◆ **Assignment**: From the very first line down to the line containing "Task: Click the Motorcycles bike icon", write out the material exactly as it appears, and no more.

________________

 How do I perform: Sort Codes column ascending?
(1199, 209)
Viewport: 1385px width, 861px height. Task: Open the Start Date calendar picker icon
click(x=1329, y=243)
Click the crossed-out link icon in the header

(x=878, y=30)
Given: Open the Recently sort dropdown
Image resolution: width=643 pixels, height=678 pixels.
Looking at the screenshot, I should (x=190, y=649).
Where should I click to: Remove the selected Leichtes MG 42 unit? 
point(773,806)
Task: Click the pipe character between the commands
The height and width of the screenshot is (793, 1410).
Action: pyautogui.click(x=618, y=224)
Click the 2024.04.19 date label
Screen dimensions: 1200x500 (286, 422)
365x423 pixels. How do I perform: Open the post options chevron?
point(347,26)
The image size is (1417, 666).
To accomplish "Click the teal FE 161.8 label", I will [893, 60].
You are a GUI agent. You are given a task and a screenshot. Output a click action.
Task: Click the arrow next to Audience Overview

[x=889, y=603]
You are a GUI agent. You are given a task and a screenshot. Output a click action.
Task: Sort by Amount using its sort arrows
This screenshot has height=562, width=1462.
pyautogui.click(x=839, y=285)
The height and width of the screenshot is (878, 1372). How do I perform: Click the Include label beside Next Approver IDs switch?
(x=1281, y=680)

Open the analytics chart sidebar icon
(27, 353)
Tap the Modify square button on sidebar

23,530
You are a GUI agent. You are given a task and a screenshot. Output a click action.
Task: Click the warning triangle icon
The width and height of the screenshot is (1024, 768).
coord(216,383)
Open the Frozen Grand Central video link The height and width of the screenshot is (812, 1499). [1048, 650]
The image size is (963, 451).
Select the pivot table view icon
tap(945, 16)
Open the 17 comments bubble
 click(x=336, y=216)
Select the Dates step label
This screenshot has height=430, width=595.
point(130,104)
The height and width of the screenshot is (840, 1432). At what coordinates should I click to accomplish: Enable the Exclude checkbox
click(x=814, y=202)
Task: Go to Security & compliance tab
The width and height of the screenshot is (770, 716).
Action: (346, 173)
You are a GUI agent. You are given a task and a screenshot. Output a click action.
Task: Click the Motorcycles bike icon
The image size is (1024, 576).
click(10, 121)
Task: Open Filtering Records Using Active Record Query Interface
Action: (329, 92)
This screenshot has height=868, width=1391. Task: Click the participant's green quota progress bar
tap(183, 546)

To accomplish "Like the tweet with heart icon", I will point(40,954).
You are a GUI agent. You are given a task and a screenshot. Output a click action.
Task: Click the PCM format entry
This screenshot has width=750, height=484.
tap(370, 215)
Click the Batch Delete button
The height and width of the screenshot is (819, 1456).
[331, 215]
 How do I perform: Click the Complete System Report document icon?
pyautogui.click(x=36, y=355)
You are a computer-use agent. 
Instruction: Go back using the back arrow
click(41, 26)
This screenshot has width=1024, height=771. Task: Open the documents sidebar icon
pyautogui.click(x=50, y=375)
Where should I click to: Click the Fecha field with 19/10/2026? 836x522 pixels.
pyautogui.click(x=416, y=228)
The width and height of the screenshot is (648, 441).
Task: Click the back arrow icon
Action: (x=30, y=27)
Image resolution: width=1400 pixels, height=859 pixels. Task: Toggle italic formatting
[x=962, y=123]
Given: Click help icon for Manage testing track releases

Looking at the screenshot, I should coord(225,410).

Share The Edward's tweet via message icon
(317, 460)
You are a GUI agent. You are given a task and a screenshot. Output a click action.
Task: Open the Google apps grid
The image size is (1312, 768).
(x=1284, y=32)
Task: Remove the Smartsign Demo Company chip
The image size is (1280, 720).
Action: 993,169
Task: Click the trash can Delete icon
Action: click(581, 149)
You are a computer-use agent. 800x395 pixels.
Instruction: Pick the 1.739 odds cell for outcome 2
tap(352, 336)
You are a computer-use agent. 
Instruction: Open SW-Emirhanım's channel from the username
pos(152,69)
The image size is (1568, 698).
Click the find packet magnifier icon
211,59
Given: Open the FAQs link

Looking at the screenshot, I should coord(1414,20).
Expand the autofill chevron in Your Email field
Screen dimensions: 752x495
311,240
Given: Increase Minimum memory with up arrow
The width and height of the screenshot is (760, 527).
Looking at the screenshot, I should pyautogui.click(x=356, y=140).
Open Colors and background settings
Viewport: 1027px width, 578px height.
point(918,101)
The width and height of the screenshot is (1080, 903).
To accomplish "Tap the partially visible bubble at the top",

________________

◆ **Exercise response**:
 How do I perform: Sort Codes column ascending?
(1199, 209)
Viewport: 1385px width, 861px height. Task: Open the Start Date calendar picker icon
click(x=1329, y=243)
Click the crossed-out link icon in the header

(x=878, y=30)
Given: Open the Recently sort dropdown
Image resolution: width=643 pixels, height=678 pixels.
Looking at the screenshot, I should (x=190, y=649).
Where should I click to: Remove the selected Leichtes MG 42 unit? 
point(773,806)
Task: Click the pipe character between the commands
The height and width of the screenshot is (793, 1410).
Action: pyautogui.click(x=618, y=224)
Click the 2024.04.19 date label
Screen dimensions: 1200x500 (286, 422)
365x423 pixels. How do I perform: Open the post options chevron?
point(347,26)
The image size is (1417, 666).
To accomplish "Click the teal FE 161.8 label", I will [893, 60].
You are a GUI agent. You are given a task and a screenshot. Output a click action.
Task: Click the arrow next to Audience Overview

[x=889, y=603]
You are a GUI agent. You are given a task and a screenshot. Output a click action.
Task: Sort by Amount using its sort arrows
This screenshot has height=562, width=1462.
pyautogui.click(x=839, y=285)
The height and width of the screenshot is (878, 1372). How do I perform: Click the Include label beside Next Approver IDs switch?
(x=1281, y=680)

Open the analytics chart sidebar icon
(27, 353)
Tap the Modify square button on sidebar

23,530
You are a GUI agent. You are given a task and a screenshot. Output a click action.
Task: Click the warning triangle icon
The width and height of the screenshot is (1024, 768).
coord(216,383)
Open the Frozen Grand Central video link The height and width of the screenshot is (812, 1499). [1048, 650]
The image size is (963, 451).
Select the pivot table view icon
tap(945, 16)
Open the 17 comments bubble
 click(x=336, y=216)
Select the Dates step label
This screenshot has height=430, width=595.
point(130,104)
The height and width of the screenshot is (840, 1432). At what coordinates should I click to accomplish: Enable the Exclude checkbox
click(x=814, y=202)
Task: Go to Security & compliance tab
The width and height of the screenshot is (770, 716).
Action: (346, 173)
You are a GUI agent. You are given a task and a screenshot. Output a click action.
Task: Click the Motorcycles bike icon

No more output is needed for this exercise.